In Pittsburgh, Allegheny County Judge Joseph Williams has caused a controversy by rejecting a plea bargain on the ground that it is the type of deal that “only goes to white boys.” The plea agreement involved three months probation for a man accused of fighting with police during a traffic stop.
In the hearing, Judge Williams (who is African American) rejected the plea agreement on the grounds that it was “a ridiculous plea that only goes to white boys.” He said that a black defendant would never have been given such a plea agreement. He further accused Assistant District Attorney Brian Catanzarite of racial bias, observing that he “for some reason comes up with I think ridiculous pleas whenever it’s a young white guy.” He continued “I’m just telling you what my observation is. If this had been a black kid who did the same thing, we wouldn’t be talking about three months’ probation.” The first problem, the prosecutor noted, is that it was not his deal — Catanzarite was standing in for another prosecutor and did not cut the plea deal.
Catanzarite was not backing down from the allegation, however. He stated “[n]ow that the court has essentially called me a racist, I think that’s unfair. I don’t make offers based on race. I make offers based on facts.”
Williams later recused himself and another judge (who was white) accepted the plea agreement.
It is hard to judge the leniency of the plea from the known facts.
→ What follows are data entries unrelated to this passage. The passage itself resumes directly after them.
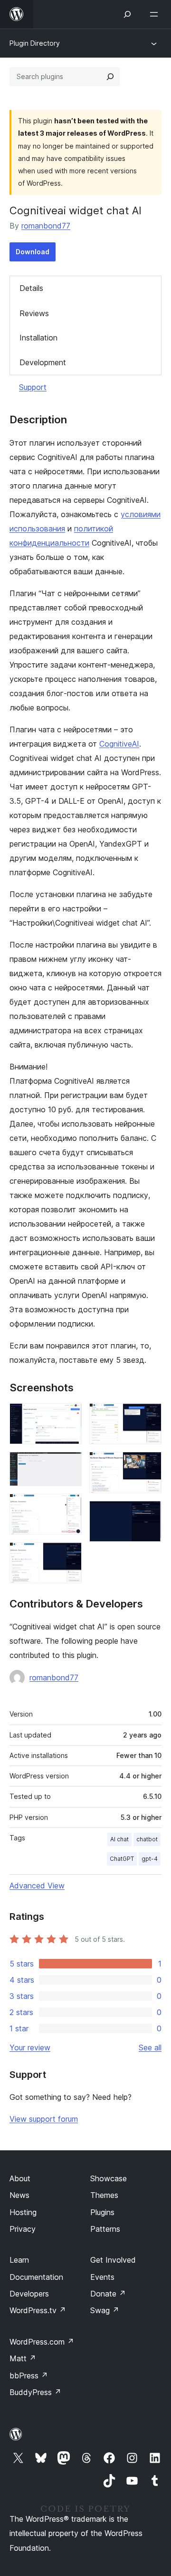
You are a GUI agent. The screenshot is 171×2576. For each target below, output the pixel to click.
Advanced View (37, 1885)
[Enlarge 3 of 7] (69, 1506)
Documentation (36, 2277)
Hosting (23, 2212)
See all (150, 2047)
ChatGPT (122, 1858)
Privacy (23, 2229)
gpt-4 (150, 1858)
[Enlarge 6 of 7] (148, 1464)
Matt (23, 2358)
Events (102, 2277)
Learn (19, 2260)
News (19, 2195)
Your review (30, 2047)
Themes (104, 2195)
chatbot (147, 1839)
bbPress (29, 2375)
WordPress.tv (38, 2310)
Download (32, 252)
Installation (38, 337)
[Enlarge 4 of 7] (69, 1555)
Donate (108, 2293)
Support (33, 387)
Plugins (102, 2212)
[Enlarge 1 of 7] (69, 1416)
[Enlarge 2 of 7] (69, 1464)
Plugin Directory (35, 43)
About (20, 2178)
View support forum (44, 2119)
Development (42, 362)
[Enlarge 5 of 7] (148, 1416)
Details (31, 288)
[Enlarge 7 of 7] (148, 1513)
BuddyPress (35, 2392)
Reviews (34, 313)
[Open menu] (156, 14)
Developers (29, 2293)
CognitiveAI (119, 744)
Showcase (108, 2178)
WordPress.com (42, 2341)
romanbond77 (45, 225)
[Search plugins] (110, 76)
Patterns (105, 2229)
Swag (104, 2310)
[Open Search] (127, 14)
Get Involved (113, 2260)
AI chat (119, 1839)
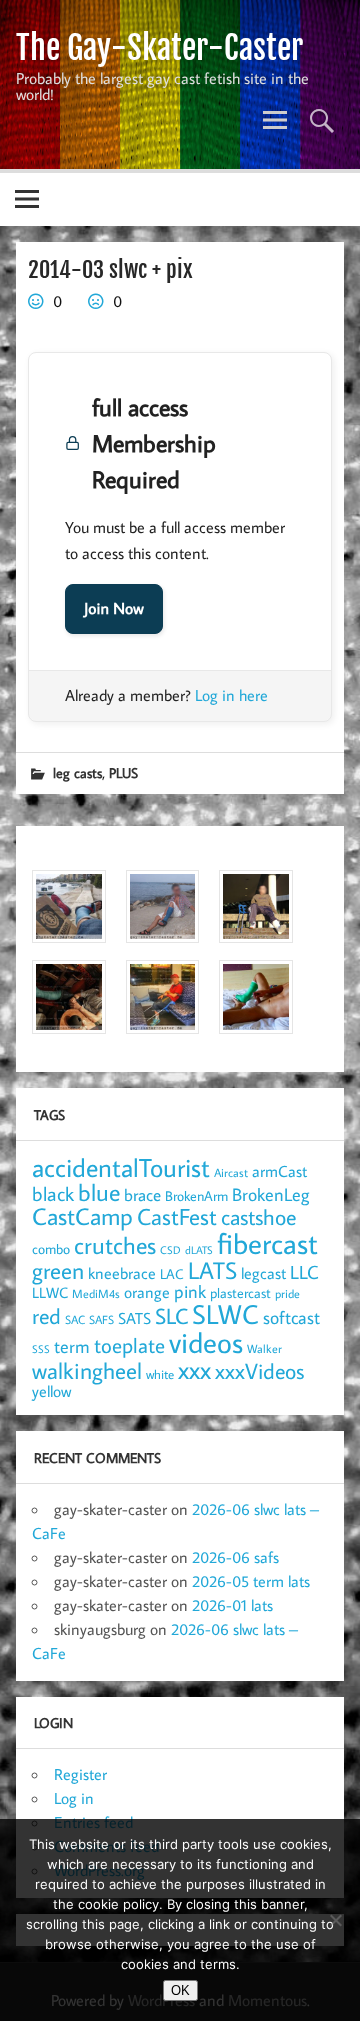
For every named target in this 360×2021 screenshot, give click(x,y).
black (53, 1193)
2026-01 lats (232, 1605)
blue (99, 1192)
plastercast (240, 1292)
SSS (41, 1349)
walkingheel (87, 1370)
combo (51, 1248)
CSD (170, 1250)
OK (180, 1990)
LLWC (50, 1292)
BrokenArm (196, 1196)
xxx (194, 1369)
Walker (264, 1348)
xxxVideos (259, 1371)
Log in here (231, 695)
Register (80, 1774)
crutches (115, 1245)
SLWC (225, 1314)
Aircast (231, 1172)
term (72, 1346)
In favor of the plea, the defendant had no criminal record. He pleaded guilty to disorderly conduct. We have seen that in some cases officers charge assault with even the most limited contact with a defendant. It is not clear if this involved something more serious.
I would be surprised if the police would allow a prosecutor to plead out a serious assault case against an officer — or that the police union would remain silent in such a circumstance. In this case, the officer was not injured and agreed to the plea agreement.
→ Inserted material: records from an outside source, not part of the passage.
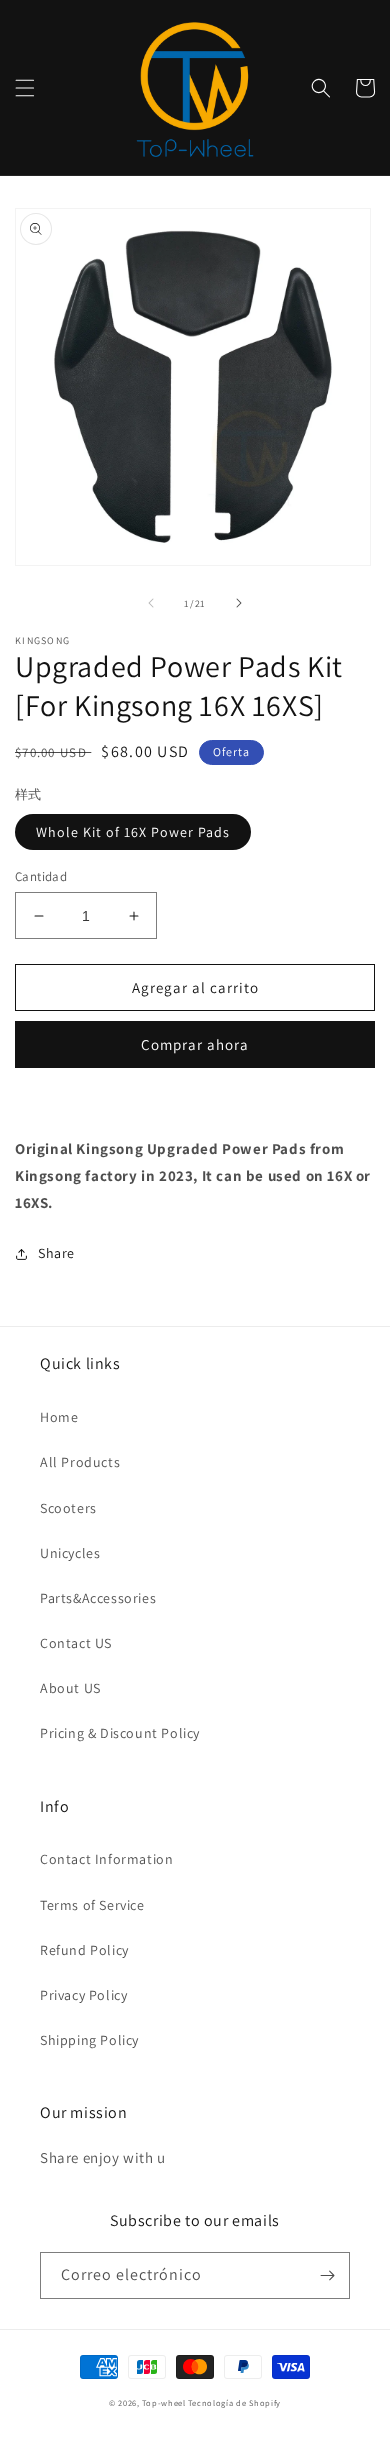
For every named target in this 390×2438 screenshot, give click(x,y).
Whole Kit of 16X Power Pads (133, 832)
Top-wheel (163, 2402)
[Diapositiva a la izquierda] (151, 603)
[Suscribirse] (327, 2275)
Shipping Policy (89, 2040)
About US (70, 1688)
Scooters (68, 1508)
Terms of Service (92, 1905)
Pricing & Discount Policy (120, 1733)
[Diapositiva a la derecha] (239, 603)
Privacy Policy (83, 1995)
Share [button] (56, 1253)
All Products (80, 1462)
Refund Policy (84, 1950)
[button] (25, 88)
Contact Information (106, 1859)
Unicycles (70, 1553)
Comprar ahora (195, 1044)
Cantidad (41, 876)
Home (59, 1417)
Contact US (76, 1643)
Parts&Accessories (98, 1598)
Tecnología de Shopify (234, 2402)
Catanzarite’s legal options are limited. In-court statements are generally privileged and cannot be the basis for defamation actions. If the judge makes such statements outside of the courtroom, he could face such a lawsuit. Catanzarite could also file for judicial discipline in such a circumstances.
The judge, however, is not without supporters in this controversy with some people applauding him for objecting to the disparate treatment given white and black defendants.